Among the lines listed below, count those that include the string "title", and state only the count.

Records drawn from a dataset:
▼▼▼
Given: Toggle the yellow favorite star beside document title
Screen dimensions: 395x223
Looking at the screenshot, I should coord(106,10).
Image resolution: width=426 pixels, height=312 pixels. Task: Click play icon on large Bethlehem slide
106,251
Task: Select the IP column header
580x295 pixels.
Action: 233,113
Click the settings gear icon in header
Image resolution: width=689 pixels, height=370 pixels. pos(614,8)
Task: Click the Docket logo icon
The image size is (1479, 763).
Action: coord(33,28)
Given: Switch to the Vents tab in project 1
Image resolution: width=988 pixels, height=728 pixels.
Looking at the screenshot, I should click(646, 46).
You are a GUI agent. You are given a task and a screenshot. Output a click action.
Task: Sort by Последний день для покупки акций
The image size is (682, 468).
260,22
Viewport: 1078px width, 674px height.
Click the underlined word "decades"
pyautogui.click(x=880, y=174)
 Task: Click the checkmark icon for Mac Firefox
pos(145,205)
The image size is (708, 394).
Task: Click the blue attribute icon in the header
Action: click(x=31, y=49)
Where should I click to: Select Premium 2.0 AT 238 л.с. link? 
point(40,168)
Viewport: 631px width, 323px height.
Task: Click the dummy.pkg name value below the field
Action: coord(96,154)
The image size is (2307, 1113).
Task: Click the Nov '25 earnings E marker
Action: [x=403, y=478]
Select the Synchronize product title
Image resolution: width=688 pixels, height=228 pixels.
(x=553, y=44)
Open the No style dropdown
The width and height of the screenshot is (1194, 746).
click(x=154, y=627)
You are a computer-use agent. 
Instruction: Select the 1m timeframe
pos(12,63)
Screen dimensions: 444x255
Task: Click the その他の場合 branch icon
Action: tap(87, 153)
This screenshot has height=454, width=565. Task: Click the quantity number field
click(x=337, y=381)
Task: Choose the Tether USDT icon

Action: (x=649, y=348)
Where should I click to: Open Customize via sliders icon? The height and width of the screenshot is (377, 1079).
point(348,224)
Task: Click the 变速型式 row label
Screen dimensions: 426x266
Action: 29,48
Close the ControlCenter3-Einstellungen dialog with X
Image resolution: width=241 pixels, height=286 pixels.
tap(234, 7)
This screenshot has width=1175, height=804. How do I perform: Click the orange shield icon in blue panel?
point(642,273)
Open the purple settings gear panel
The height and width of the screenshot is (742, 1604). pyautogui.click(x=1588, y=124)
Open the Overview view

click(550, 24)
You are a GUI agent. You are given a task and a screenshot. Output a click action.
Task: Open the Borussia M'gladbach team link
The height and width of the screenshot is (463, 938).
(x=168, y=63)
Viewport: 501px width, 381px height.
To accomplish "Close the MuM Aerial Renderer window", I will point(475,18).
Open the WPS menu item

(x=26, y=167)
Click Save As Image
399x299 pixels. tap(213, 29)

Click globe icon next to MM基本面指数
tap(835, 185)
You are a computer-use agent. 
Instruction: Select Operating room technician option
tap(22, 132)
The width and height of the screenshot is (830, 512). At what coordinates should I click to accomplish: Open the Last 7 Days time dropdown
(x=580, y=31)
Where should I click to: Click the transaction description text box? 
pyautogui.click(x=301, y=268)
▲▲▲
OUTPUT:
2